→ **Records provided**:
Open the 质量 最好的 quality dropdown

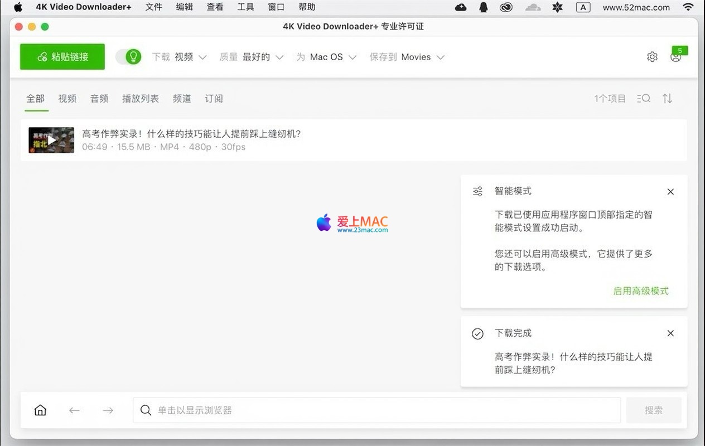(x=252, y=57)
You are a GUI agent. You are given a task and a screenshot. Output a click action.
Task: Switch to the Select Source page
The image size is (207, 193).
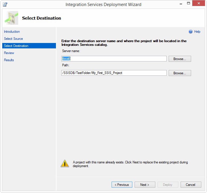point(13,39)

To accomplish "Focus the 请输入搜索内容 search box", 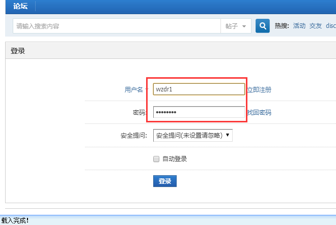I will tap(117, 26).
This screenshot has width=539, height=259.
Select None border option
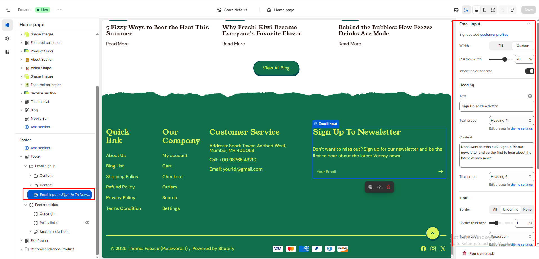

→ **Exercise instructions**: All lines of the material that contain the word "screenshot" should be listed.

→ **Solution**:
You are a GUI agent. You are given a task and a screenshot. Output a click action.
This screenshot has width=539, height=259.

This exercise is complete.